Type out the entries below again, character for character.

(Collection entries)
—————

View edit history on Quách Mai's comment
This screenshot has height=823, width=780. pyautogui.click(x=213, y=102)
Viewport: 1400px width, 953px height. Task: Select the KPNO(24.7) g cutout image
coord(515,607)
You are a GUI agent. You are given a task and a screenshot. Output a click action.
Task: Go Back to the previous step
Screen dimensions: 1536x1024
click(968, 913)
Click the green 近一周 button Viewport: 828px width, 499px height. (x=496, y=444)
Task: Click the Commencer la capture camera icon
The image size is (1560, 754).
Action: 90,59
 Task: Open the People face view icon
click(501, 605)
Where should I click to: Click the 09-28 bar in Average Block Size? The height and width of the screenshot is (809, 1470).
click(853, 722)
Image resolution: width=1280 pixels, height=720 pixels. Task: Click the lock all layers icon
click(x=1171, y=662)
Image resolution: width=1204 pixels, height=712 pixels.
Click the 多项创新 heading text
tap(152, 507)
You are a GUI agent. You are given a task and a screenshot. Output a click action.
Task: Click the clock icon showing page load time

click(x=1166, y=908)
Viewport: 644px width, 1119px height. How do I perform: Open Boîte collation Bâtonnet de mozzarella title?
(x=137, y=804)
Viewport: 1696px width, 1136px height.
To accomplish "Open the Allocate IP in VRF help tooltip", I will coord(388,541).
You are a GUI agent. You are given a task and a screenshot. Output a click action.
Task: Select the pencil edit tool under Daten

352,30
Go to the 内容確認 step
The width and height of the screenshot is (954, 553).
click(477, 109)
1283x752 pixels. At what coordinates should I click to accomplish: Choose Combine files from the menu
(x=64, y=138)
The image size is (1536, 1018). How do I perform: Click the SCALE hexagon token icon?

—————

> [ANSWER SPACE]
View edit history on Quách Mai's comment
This screenshot has height=823, width=780. pyautogui.click(x=213, y=102)
Viewport: 1400px width, 953px height. Task: Select the KPNO(24.7) g cutout image
coord(515,607)
You are a GUI agent. You are given a task and a screenshot. Output a click action.
Task: Go Back to the previous step
Screen dimensions: 1536x1024
click(968, 913)
Click the green 近一周 button Viewport: 828px width, 499px height. (x=496, y=444)
Task: Click the Commencer la capture camera icon
The image size is (1560, 754).
Action: 90,59
 Task: Open the People face view icon
click(501, 605)
Where should I click to: Click the 09-28 bar in Average Block Size? The height and width of the screenshot is (809, 1470).
click(853, 722)
Image resolution: width=1280 pixels, height=720 pixels. Task: Click the lock all layers icon
click(x=1171, y=662)
Image resolution: width=1204 pixels, height=712 pixels.
Click the 多项创新 heading text
tap(152, 507)
You are a GUI agent. You are given a task and a screenshot. Output a click action.
Task: Click the clock icon showing page load time

click(x=1166, y=908)
Viewport: 644px width, 1119px height. How do I perform: Open Boîte collation Bâtonnet de mozzarella title?
(x=137, y=804)
Viewport: 1696px width, 1136px height.
To accomplish "Open the Allocate IP in VRF help tooltip", I will coord(388,541).
You are a GUI agent. You are given a task and a screenshot. Output a click action.
Task: Select the pencil edit tool under Daten

352,30
Go to the 内容確認 step
The width and height of the screenshot is (954, 553).
click(477, 109)
1283x752 pixels. At what coordinates should I click to accomplish: Choose Combine files from the menu
(x=64, y=138)
The image size is (1536, 1018). How do I perform: Click the SCALE hexagon token icon?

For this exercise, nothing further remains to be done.